Problem to solve
Keep only the lines of the data below that contain "agent", and copy them.

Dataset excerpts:

=== Begin Enclosure ===

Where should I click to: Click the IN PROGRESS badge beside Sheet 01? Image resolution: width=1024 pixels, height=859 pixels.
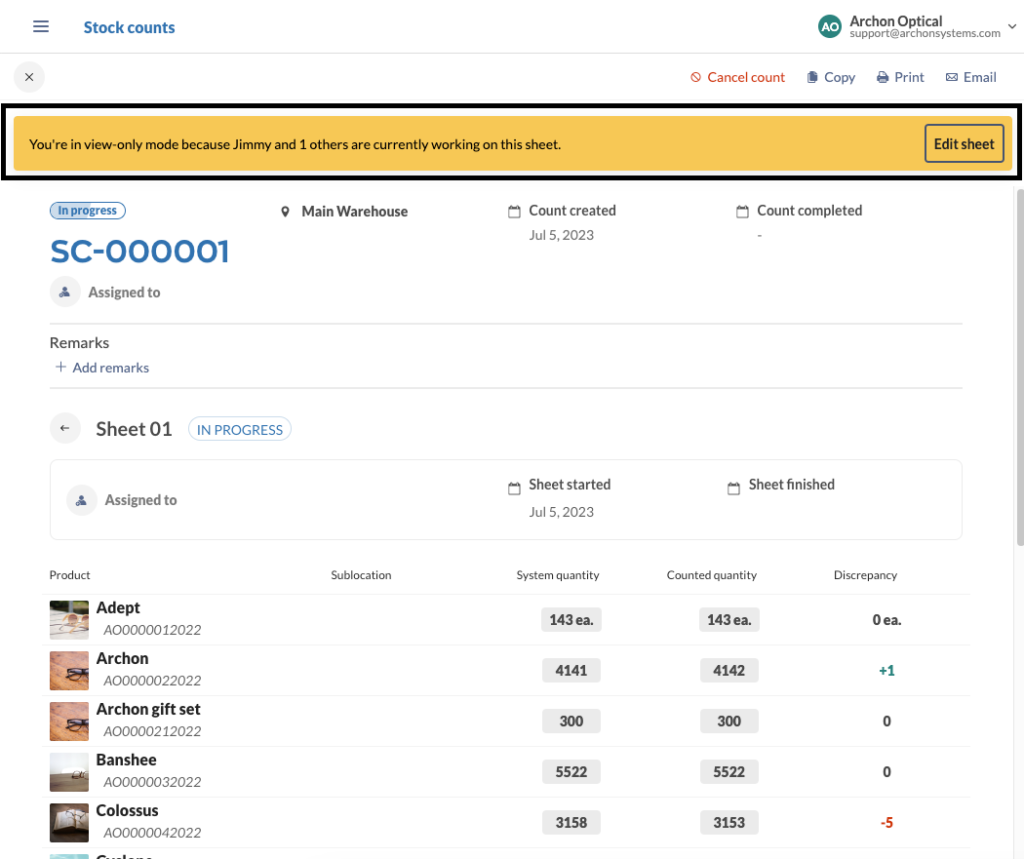point(239,428)
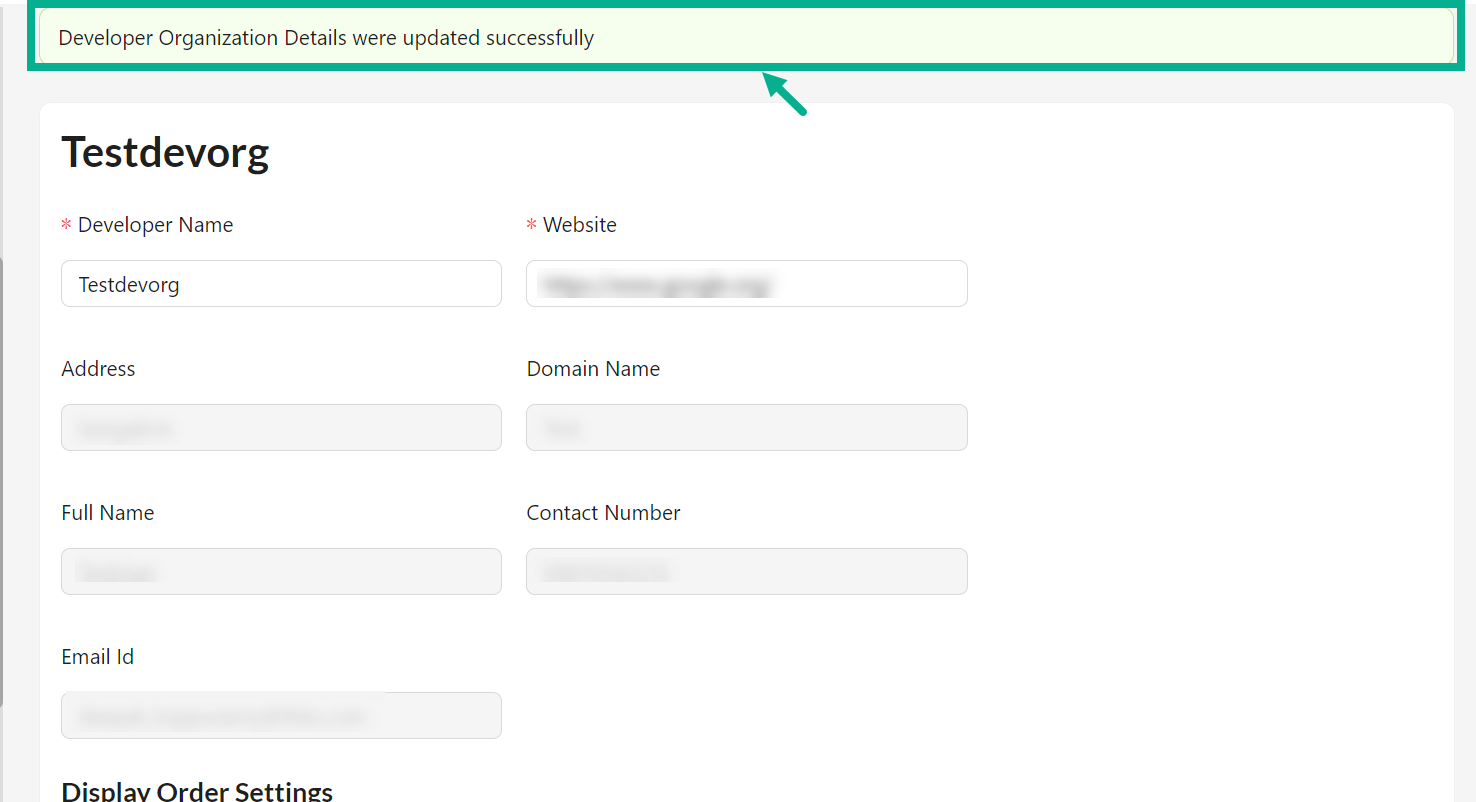The width and height of the screenshot is (1476, 802).
Task: Click the Address label
Action: (98, 369)
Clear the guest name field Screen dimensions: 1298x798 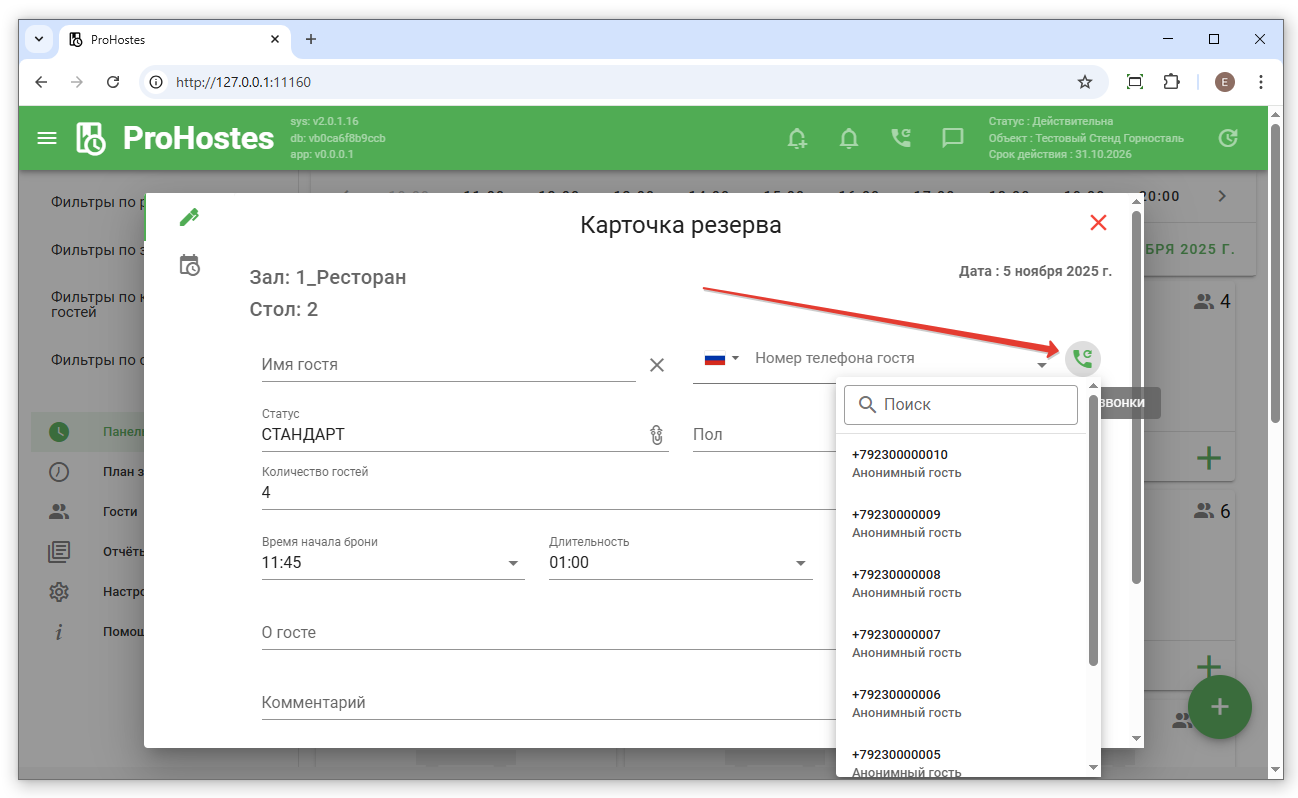pos(657,365)
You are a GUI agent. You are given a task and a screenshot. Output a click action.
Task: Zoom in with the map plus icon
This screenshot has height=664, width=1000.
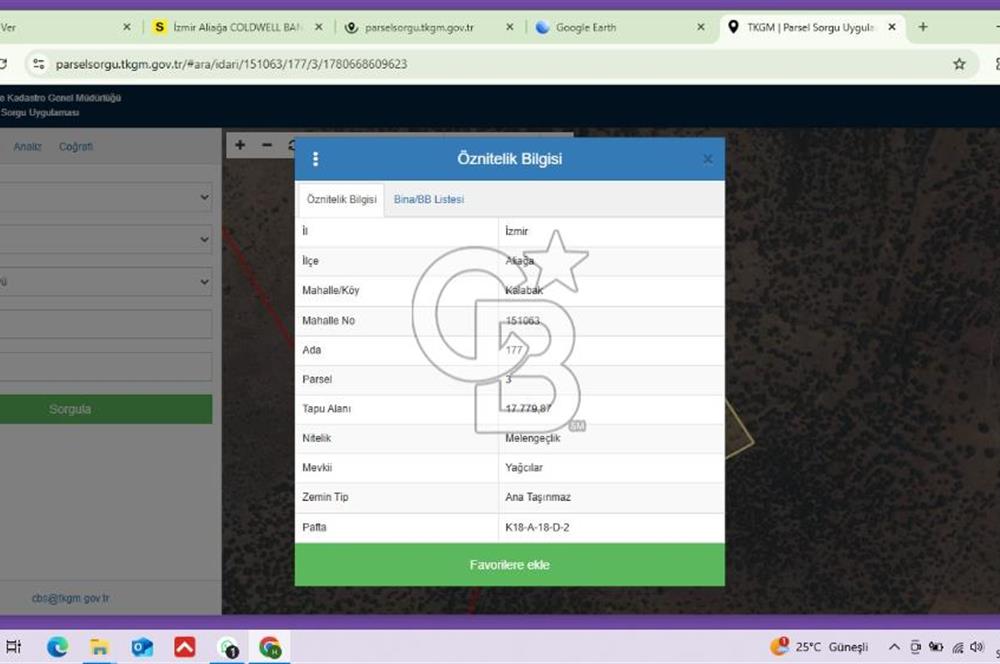pyautogui.click(x=240, y=145)
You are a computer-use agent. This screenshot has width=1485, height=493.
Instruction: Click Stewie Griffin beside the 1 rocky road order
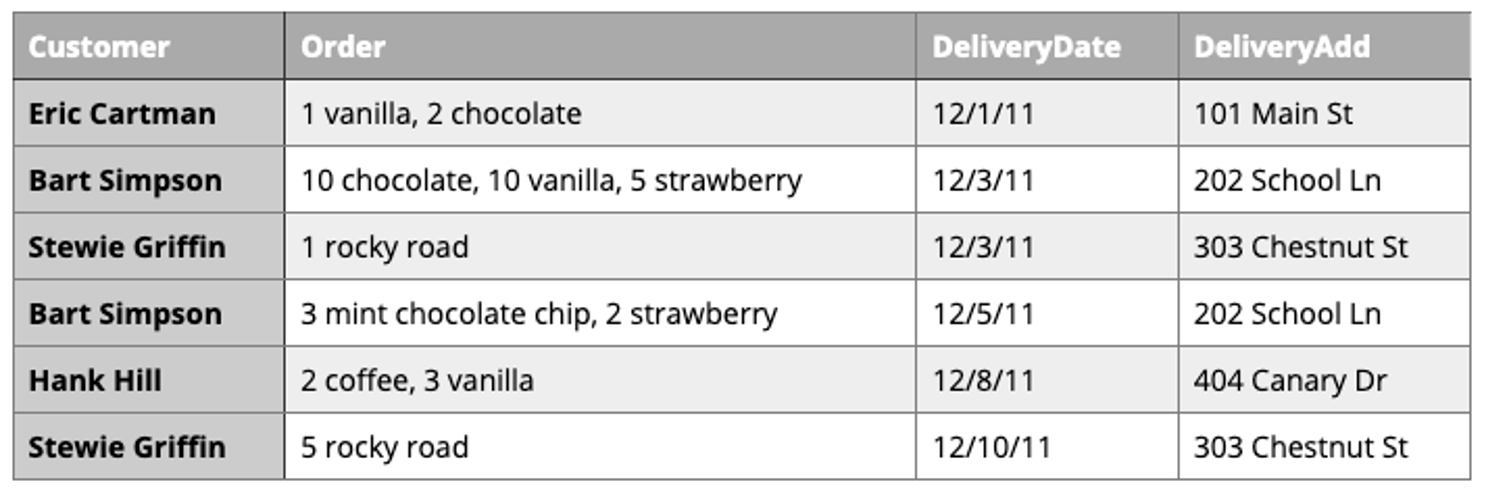coord(127,247)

=== End Enclosure ===

Solution
You are a GUI agent. You are given a task and a screenshot. Output a click action.
You are a computer-use agent. This screenshot has width=1485, height=493.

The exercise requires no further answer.